Add 121 to each coordinate in the answers, then write out again the lines from the one with "Task: Select the BTC row name" up to and including the one with "Action: click(x=12, y=42)", requests included. Leave the pictures out.
## begin Entries supplied
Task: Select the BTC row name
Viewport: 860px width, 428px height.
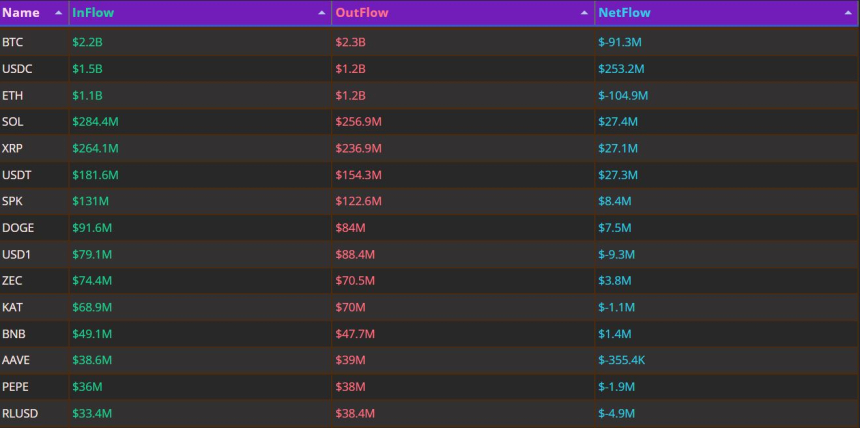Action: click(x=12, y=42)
## end Entries supplied
## begin Entries supplied
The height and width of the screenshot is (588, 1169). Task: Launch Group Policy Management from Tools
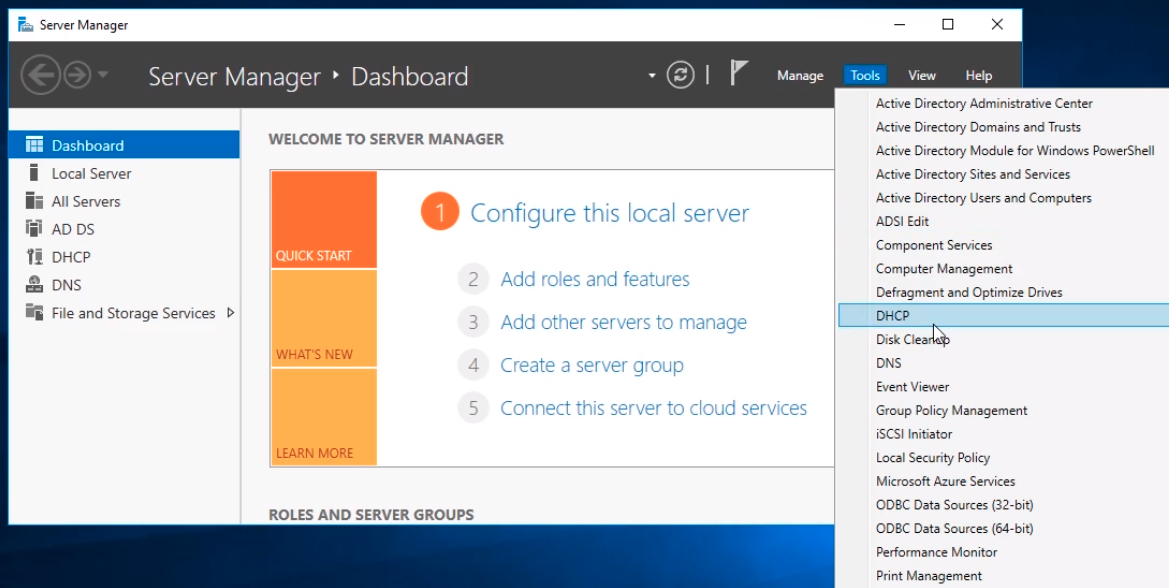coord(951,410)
## end Entries supplied
## begin Entries supplied
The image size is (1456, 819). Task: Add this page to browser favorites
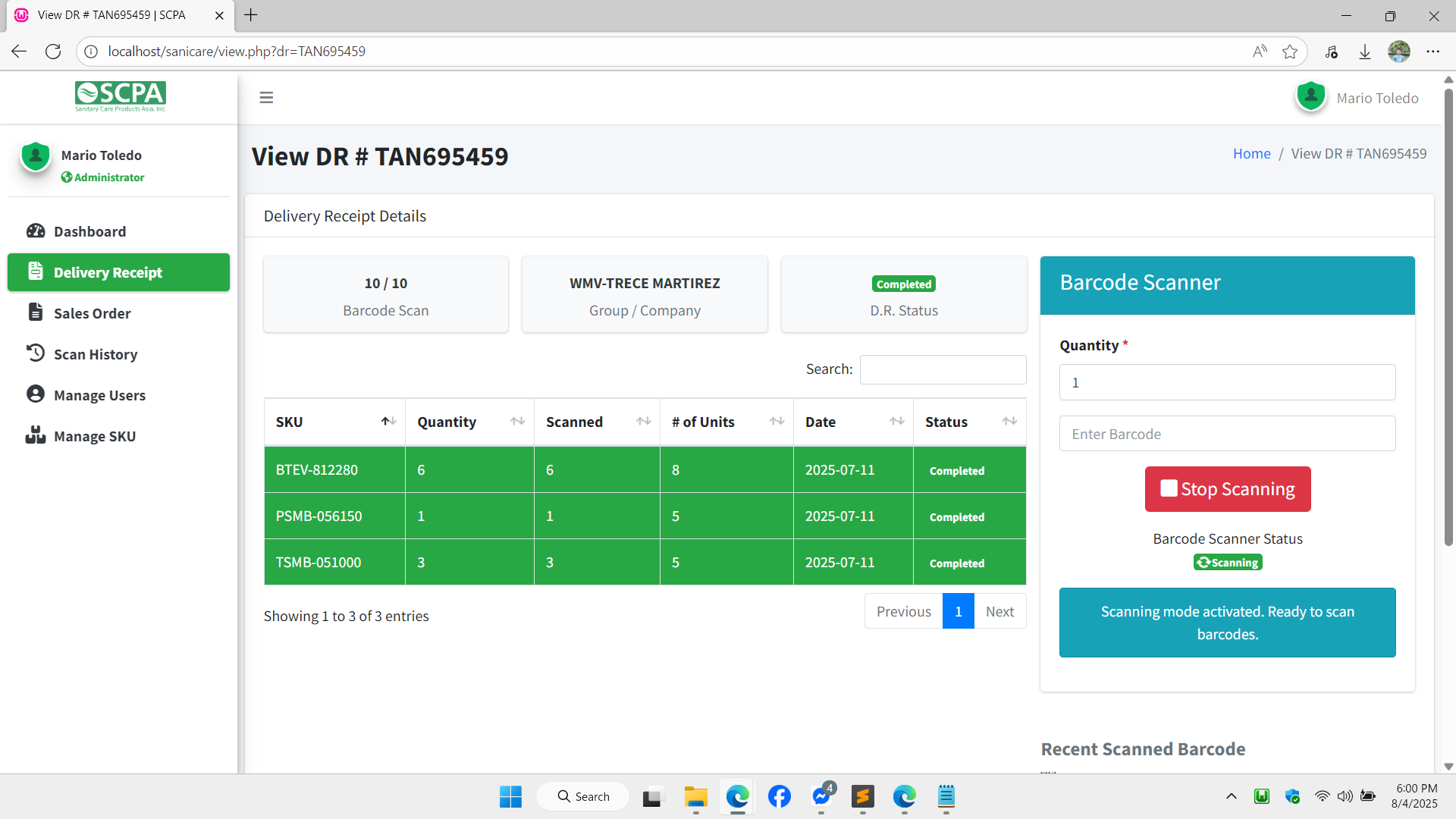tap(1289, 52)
## end Entries supplied
Correct answer:
Task: Select the BTC row name
Viewport: 860px width, 428px height.
Action: click(x=133, y=163)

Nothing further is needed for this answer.